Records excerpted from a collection

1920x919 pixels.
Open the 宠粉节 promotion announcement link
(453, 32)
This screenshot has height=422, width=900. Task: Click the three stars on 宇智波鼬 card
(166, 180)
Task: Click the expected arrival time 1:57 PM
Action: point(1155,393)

** WHAT THIS TASK INVOLVES **
All of the entries above must be quoted exactly.

** SOLUTION FOR THIS EXERCISE **
1920x919 pixels.
Open the 宠粉节 promotion announcement link
(453, 32)
This screenshot has height=422, width=900. Task: Click the three stars on 宇智波鼬 card
(166, 180)
Task: Click the expected arrival time 1:57 PM
Action: point(1155,393)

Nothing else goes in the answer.